Accessibility burden
Mark the loading region busy or provide concise status text.
Common misuse
Showing skeletons forever.

Step navigation / step indicator

UI or UX
UI + UX - Linear multistep task progress indicator
UI guidance
Show a compact ordered list of named steps near the task heading, with visually distinct completed, current, upcoming, optional, and error states.
UX guidance
Use step navigation to reduce uncertainty in long linear tasks by showing where users are, what is done, and what remains.
Good UI
A five-step application shows Eligibility complete, Contact details current, Documents upcoming, Review upcoming, and Submit upcoming, with the current step emphasized and a matching page heading.
Bad UI
A two-page form adds a large stepper that consumes space without explaining meaningful progress.
Good UX
After a user enters valid contact details and continues, Contact details becomes complete and Documents becomes current.
Bad UX
Clicking Review skips Documents, clears the contact form, and then blocks final submission without explaining the skipped prerequisite.
Best fit
A linear form, application, checkout, or setup flow has three or more meaningful steps.
Avoid when
The journey has only one or two screens.
Required state
Default state with completed, current, and upcoming steps.
Accessibility burden
Use aria-current on the current labeled step and include hidden or visible status text for completed, current, upcoming, optional, and error states.
Common misuse
Using a step indicator as breadcrumbs, tabs, side navigation, or pagination.
Decision rules
  • Choose progress bar when the system can expose percent complete, bytes transferred, item count, row count, batch count, or a bounded operation stage that moves toward a known finish.
  • Choose loading spinner when the operation is active but progress cannot yet be calculated and the expected wait is short enough for a compact indeterminate indicator.
  • Choose loading skeleton when the pending result has predictable layout and the user benefits from reserved card, row, or text structure before content arrives.
  • Choose step navigation when progress comes from a person completing named journey steps, not from system work such as upload, download, validation, processing, or import.
  • Do not show a percent bar if the value is fabricated, jumps backward, resets during one operation, or reaches 100% before the operation can honestly finish.
  • Switch from spinner or indeterminate bar to progress bar when the backend exposes enough information to report a meaningful value.
  • Switch from progress bar to success, error, retry, cancel, or background job status when the operation completes, fails, stalls, or is no longer worth blocking the current surface.
  • Use a progress bar inside the smallest affected scope: file row, import card, report job panel, dialog, or page region; do not block unrelated work unless the whole surface depends on the operation.
Inspect live examples
Failure modes
  • An upload bar reaches 100% while server scanning is still running, so users leave before the attachment is accepted.

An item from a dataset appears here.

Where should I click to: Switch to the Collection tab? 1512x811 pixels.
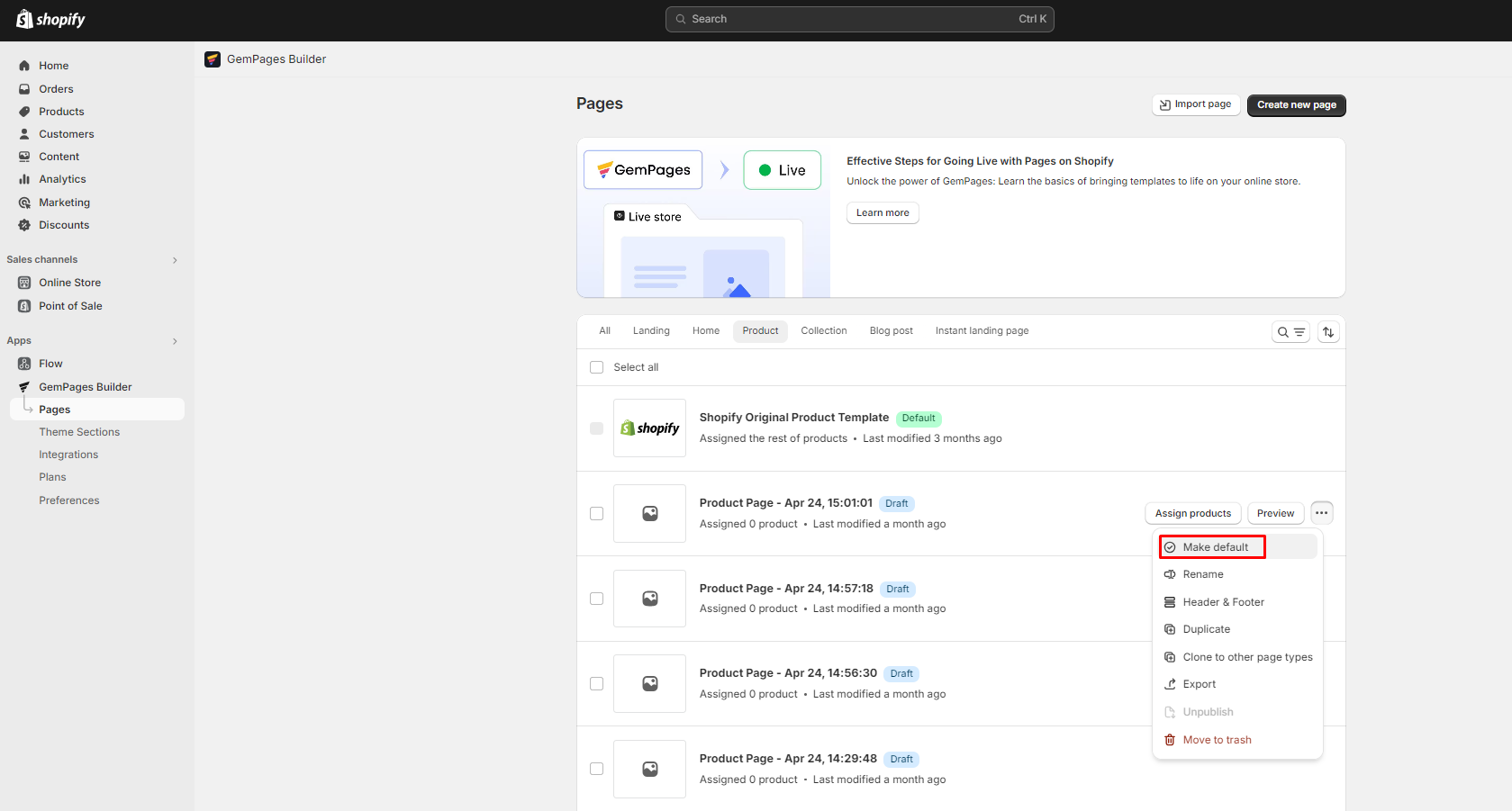pyautogui.click(x=823, y=330)
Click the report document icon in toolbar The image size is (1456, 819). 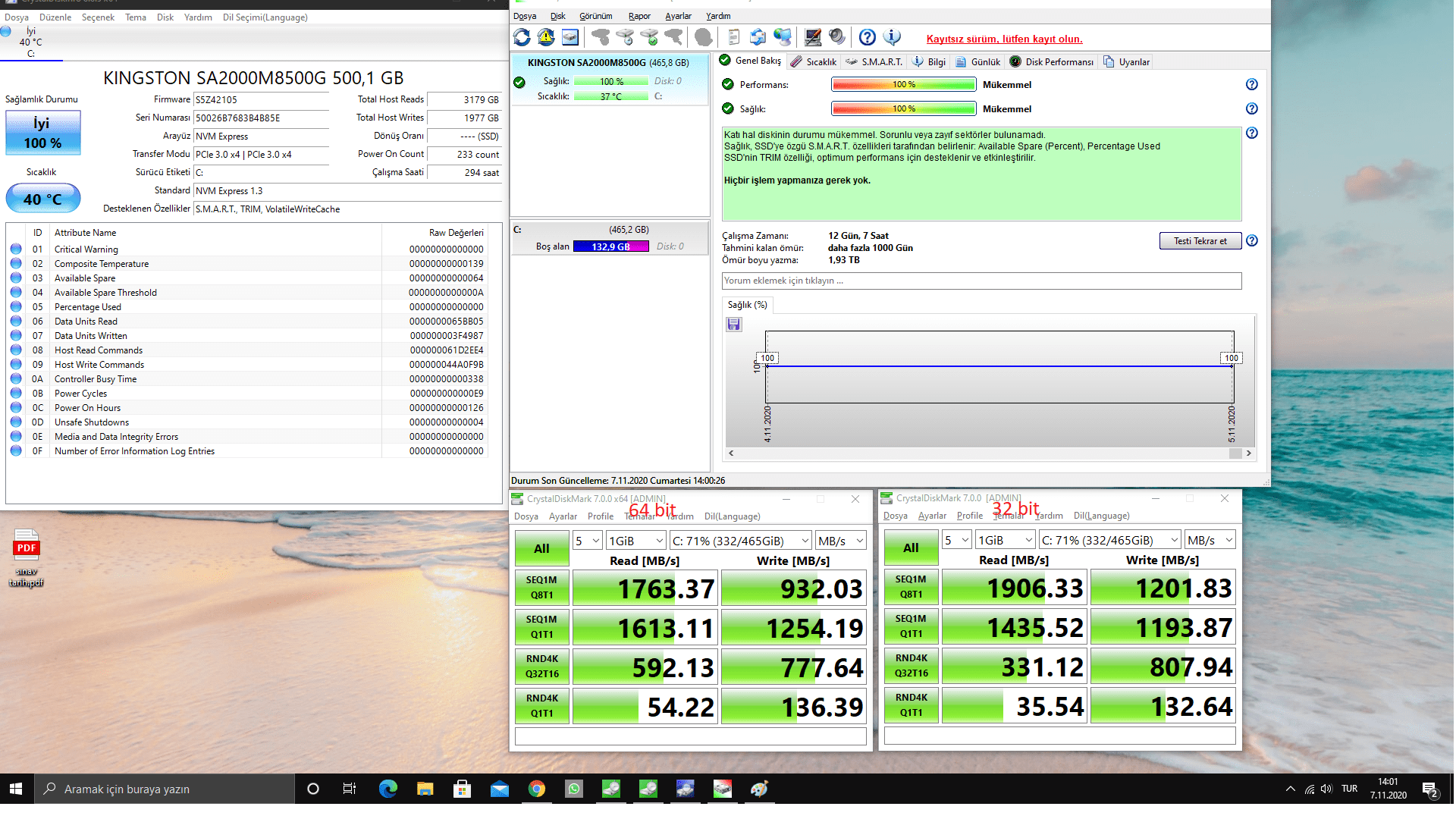click(733, 37)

  • A progress bar counts upward with no file size, row count, or stage data and then snaps backward after a retry.
  • A batch import has a measurable valid-row count but uses only a spinner, hiding whether work is moving.
  • A progress bar is used as a checkout stepper, confusing system processing with user task progress.
  • The label is far from the bar, so users cannot tell whether it belongs to the file upload, report export, or page load.
  • A failed operation leaves the bar active instead of showing a persistent error and recovery path.